E, aqui ainda nem estou falando dos relacionamentos abusivos que merecem ainda mais tempo de reflexão em um outro texto..


Falo das coisas miúdas do cotidiano, das pequenas concessões do dia a dia que admitimos "por um bem maior" e, também, "porque o resultado virá" . Algo muito semelhante ao que grande parte das meninas e adolescentes escutam quando são levadas para seus primeiros procedimentos estéticos: "pra ficar bonita, primeiro tem que ficar feia". Escutam quando se faz luzes nos cabelos, ou limpezas de pele e peelings diversos..

No filme, a diretora parece brincar bem com essa máxima tão estruturante do universo feminino, vai nos encaminhando para a relativização da dor em prol de permanecer existindo, pois

  • se o tempo vivido lhe marca a pele, se substitui por um corpo novo;

  • se se perde um dedo, coloca-se luvas;

  • se desconta na alimentação exagerada, então faz-se um procedimento de retirada do excesso.


    Uma eterna subjugação dos nossos corpos.


Lembro-me da primeira vez que vi uma colega na adolescência que realizou uma correção estética do nariz, fomos visitá-la logo nas primeiras semanas pós cirurgia.. o rosto inchado, os olhos roxeados, as narinas com algodão encharcado de sangue.. "pra ficar bonita, primeiro tem que ficar feia"..

O mesmo ocorreu quando, na infância, vi minha mãe chegar de uma lipoaspiração que tinha o sonho de realizar .. as semanas e meses que se seguiram em que vi minha mãe enfaixar e desenfaixar as coxas sempre tão marcadas de roxo e vermelhidões .. "pra ficar bonita, primeiro tem que ficar feia"

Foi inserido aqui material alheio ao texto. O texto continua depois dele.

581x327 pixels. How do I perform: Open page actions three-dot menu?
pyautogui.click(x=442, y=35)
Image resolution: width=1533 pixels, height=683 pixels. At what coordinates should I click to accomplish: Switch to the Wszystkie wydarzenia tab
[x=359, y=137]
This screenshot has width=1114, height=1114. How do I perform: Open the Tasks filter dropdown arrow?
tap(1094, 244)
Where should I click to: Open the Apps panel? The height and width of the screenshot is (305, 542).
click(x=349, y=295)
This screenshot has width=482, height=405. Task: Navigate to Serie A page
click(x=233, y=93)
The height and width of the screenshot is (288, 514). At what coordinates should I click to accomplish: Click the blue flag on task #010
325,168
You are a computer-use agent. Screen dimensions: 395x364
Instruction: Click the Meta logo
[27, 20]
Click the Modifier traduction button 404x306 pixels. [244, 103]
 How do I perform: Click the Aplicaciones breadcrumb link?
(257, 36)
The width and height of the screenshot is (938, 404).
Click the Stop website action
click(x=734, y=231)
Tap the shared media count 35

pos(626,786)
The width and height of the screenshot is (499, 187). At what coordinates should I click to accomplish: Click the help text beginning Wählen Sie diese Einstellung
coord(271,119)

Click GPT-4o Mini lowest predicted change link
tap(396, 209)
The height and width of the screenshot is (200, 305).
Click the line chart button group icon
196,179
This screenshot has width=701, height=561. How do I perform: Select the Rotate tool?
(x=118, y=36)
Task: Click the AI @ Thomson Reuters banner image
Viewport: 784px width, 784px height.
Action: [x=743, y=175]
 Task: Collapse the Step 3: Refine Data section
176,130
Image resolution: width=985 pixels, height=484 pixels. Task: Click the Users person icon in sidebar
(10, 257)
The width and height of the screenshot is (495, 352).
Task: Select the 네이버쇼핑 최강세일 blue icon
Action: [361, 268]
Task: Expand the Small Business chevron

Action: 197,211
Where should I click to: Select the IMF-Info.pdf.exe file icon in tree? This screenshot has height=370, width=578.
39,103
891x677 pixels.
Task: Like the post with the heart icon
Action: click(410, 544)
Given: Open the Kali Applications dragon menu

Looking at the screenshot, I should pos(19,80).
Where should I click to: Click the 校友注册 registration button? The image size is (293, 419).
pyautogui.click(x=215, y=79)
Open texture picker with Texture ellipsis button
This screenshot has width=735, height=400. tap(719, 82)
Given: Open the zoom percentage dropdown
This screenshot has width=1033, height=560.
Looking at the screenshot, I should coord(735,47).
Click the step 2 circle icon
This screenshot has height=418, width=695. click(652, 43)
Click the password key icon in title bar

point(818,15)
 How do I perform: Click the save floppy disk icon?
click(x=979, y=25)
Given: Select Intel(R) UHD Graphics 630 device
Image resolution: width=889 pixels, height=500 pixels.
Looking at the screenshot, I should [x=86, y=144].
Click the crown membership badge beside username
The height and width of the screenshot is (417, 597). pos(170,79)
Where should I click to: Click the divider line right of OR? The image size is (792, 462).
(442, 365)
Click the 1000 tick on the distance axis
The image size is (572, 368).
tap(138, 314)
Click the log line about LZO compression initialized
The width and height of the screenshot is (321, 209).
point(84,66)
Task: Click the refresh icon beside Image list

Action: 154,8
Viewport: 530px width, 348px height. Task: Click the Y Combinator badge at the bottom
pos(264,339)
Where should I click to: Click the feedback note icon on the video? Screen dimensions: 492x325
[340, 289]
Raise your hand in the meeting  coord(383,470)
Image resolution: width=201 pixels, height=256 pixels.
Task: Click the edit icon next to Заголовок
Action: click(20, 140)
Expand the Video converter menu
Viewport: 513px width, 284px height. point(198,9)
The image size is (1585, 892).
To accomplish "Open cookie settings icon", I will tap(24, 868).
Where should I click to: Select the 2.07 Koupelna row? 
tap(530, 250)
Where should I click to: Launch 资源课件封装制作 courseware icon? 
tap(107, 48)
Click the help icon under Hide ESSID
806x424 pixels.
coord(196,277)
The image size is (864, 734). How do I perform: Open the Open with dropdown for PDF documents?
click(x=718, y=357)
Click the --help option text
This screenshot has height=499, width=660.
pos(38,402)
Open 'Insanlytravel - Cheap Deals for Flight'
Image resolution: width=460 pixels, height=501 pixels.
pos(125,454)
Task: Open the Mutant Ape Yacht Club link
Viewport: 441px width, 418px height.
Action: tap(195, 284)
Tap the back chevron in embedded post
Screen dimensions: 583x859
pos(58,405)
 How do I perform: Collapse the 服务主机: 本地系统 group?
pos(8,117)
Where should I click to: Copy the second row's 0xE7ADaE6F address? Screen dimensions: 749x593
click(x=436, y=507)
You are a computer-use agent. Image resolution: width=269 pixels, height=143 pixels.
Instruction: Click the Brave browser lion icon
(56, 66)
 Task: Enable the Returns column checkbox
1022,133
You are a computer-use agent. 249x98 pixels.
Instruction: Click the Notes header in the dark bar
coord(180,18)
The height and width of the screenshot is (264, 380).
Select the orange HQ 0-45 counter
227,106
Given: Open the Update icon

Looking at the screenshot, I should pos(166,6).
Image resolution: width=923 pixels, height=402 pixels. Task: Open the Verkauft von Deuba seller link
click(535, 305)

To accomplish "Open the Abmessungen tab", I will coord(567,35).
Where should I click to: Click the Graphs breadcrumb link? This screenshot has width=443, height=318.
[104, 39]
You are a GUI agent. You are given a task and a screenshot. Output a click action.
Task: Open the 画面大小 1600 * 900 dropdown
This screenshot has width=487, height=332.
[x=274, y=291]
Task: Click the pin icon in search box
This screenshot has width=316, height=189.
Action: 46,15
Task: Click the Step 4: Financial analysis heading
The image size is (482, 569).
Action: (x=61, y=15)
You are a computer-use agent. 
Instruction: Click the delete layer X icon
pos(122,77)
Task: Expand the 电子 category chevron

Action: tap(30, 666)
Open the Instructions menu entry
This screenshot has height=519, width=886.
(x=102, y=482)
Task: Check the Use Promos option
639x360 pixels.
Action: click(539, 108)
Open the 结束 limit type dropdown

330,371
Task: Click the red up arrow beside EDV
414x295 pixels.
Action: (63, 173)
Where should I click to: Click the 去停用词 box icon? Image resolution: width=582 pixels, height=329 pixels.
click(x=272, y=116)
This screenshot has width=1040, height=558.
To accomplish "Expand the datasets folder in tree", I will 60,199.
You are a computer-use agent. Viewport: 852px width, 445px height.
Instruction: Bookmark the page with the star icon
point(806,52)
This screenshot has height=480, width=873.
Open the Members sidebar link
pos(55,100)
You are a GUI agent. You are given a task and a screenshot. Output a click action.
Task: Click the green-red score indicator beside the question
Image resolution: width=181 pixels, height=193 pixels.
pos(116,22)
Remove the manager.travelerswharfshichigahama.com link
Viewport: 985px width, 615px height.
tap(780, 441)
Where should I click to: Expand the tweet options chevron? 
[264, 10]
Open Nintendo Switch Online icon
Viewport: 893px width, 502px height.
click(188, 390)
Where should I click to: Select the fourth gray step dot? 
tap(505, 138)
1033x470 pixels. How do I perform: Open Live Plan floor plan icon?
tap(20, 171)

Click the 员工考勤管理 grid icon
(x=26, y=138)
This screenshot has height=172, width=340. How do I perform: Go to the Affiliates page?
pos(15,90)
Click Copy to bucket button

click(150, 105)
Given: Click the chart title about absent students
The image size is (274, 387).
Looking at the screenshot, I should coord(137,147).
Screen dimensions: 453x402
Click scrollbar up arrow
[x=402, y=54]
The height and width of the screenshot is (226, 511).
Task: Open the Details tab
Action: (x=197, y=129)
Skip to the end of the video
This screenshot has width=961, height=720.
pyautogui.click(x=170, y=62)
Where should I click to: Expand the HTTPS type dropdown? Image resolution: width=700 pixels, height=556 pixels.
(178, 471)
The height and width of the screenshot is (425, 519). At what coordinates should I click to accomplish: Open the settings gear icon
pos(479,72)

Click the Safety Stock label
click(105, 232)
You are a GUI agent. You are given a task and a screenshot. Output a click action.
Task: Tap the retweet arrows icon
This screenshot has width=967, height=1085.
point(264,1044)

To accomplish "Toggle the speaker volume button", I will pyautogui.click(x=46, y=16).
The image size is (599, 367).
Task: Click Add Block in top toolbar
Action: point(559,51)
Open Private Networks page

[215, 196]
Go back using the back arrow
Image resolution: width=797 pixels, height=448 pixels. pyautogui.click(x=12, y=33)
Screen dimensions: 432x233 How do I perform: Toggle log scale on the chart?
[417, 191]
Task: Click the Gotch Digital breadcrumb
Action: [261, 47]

Exemplos que me vinham enquanto assistia ao filme e que apesar de parecem surreais, tratavam-se de cenas que se deram a partir da realidade concreta que nós, mulheres, tão bem conhecemos.

Mas, até quando?

Até quando permaneceremos segurando e nos encarando na maçaneta da porta - como tão dramaticamente faz a personagem de Demi Moore - na busca pelo mísero que aprisiona?


É contraditório que chamemos de body horror um filme que dilacera aquilo que, na realidade vivida, já não permitimos experienciar a expansão que lhe é possível.


Até quando persistiremos tentando caber em um ideal de corpo e posicionamento que tornam o outro confortável, mas nos relegam ao insuportável?


Quando poderemos experimentar a grandeza da potência de existir que não cabe, as vezes, nem no próprio corpo?